Dronevision: An Experimental 3D Testbed for Flying Light Specks

TL;DR

Dronevision proposes a compact, desk-sized 3D drone testbed with network-enabled miniature drones and localization technology, enabling accessible development and testing of 3D multimedia and virtual illumination systems.

Contribution

This paper introduces the Dronevision concept, a small, affordable 3D drone testbed that facilitates decentralized algorithms and virtual illumination development in office environments.

Findings

Conceptual design of a desk-sized 3D drone testbed.

Potential for decentralized 3D multimedia system development.

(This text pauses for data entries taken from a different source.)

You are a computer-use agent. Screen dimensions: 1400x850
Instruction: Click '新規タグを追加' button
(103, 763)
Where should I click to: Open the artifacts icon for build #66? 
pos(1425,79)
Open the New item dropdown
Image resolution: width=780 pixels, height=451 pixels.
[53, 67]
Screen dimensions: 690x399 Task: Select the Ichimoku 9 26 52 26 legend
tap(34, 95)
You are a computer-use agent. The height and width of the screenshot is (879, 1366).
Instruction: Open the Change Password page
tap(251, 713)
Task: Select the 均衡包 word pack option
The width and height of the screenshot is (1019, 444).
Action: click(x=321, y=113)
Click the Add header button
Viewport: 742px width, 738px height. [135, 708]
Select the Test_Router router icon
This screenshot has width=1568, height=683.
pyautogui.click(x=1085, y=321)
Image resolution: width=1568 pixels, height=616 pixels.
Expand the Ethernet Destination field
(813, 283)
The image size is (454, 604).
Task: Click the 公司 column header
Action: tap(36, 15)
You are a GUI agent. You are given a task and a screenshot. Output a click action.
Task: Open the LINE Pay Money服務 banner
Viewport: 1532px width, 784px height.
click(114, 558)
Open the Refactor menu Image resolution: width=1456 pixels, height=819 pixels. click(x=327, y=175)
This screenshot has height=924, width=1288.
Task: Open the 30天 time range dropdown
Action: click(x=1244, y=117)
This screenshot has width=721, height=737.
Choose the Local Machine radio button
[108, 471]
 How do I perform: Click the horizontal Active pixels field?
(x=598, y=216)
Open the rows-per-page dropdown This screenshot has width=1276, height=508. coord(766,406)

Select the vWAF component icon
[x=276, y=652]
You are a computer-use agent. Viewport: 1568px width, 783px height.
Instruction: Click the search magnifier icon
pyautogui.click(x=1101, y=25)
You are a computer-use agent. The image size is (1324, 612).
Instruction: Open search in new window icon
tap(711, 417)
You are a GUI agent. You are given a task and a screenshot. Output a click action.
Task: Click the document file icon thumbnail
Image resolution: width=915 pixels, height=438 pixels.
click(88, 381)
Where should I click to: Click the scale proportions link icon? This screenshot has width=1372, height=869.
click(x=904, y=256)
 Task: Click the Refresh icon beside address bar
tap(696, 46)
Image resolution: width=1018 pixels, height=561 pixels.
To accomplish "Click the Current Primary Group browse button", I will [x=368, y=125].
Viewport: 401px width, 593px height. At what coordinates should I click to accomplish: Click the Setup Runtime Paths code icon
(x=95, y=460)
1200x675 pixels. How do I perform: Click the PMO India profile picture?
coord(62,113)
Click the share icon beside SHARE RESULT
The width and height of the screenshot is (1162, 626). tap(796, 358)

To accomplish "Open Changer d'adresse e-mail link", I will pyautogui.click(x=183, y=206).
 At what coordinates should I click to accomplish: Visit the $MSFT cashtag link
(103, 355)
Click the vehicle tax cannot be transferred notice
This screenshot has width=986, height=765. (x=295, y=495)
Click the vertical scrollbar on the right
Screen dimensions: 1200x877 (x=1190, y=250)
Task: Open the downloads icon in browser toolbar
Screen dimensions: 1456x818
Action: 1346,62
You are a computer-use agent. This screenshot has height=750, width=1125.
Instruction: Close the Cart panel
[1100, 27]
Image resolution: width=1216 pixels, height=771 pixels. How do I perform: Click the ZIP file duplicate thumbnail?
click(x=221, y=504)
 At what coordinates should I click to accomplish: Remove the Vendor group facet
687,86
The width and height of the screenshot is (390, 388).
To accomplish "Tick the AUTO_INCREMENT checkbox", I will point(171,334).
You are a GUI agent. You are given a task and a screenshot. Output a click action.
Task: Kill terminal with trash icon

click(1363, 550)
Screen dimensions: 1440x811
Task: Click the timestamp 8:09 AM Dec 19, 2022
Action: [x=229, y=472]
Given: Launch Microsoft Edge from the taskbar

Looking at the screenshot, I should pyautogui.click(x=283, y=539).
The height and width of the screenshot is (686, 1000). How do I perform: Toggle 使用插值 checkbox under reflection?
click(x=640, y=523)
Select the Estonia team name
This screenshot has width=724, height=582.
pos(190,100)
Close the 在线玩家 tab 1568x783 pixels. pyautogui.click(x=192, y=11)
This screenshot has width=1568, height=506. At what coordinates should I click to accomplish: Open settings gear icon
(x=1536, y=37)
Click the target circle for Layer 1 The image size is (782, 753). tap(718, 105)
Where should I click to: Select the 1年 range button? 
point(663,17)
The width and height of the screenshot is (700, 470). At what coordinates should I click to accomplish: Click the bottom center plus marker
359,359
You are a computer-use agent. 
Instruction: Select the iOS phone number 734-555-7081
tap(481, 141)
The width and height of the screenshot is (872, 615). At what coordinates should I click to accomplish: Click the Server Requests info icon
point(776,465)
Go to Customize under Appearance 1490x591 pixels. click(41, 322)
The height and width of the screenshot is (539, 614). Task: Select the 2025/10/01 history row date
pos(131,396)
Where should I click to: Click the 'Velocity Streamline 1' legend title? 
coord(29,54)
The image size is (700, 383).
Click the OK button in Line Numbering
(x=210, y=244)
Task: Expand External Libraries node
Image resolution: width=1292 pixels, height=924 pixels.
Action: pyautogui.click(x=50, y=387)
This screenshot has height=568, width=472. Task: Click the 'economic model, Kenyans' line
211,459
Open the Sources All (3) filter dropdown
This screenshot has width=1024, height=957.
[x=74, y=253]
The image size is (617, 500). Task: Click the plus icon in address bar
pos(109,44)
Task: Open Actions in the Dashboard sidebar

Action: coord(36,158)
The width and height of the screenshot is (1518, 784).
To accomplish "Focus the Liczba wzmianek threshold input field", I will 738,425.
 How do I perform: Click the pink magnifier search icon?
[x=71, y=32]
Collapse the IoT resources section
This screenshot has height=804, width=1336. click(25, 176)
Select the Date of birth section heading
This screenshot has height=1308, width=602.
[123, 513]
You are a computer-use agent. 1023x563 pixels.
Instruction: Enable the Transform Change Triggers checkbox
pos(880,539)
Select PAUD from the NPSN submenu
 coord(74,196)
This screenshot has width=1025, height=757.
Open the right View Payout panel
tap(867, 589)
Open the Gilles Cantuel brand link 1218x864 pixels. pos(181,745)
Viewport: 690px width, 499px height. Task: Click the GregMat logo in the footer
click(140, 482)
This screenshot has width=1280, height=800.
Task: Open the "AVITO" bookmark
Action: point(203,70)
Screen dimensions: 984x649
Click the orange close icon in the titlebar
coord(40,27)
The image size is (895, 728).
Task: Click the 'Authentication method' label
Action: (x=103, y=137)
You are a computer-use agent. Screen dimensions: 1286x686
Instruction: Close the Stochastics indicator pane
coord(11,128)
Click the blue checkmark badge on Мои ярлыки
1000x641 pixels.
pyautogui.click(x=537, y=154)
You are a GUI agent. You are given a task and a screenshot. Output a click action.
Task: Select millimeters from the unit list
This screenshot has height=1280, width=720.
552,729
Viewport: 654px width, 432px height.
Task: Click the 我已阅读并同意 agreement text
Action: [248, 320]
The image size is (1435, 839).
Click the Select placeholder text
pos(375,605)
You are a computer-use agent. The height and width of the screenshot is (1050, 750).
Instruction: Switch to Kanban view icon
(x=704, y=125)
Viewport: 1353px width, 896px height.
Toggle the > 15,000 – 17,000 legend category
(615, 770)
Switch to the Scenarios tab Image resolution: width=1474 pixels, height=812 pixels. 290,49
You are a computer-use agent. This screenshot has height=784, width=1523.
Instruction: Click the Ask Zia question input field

Enhanced safety and productivity for researchers.

Abstract

Today's robotic laboratories for drones are housed in a large room. At times, they are the size of a warehouse. These spaces are typically equipped with permanent devices to localize the drones, e.g., Vicon Infrared cameras. Significant time is invested to fine-tune the localization apparatus to compute and control the position of the drones. One may use these laboratories to develop a 3D multimedia system with miniature sized drones configured with light sources. As an alternative, this brave new idea paper envisions shrinking these room-sized laboratories to the size of a cube or cuboid that sits on a desk and costs less than 10K dollars. The resulting Dronevision (DV) will be the size of a 1990s Television. In addition to light sources, its Flying Light Specks (FLSs) will be network-enabled drones with storage and processing capability to implement decentralized algorithms. The DV will include a localization technique to expedite development of 3D displays. It will act as a haptic interface for a user to interact with and manipulate the 3D virtual illuminations. It will empower an experimenter to design, implement, test, debug, and maintain software and hardware that realize novel algorithms in the comfort of their office without having to reserve a laboratory. In addition to enhancing productivity, it will improve safety of the experimenter by minimizing the likelihood of accidents. This paper introduces the concept of a DV, the research agenda one may pursue using this device, and our plans to realize one.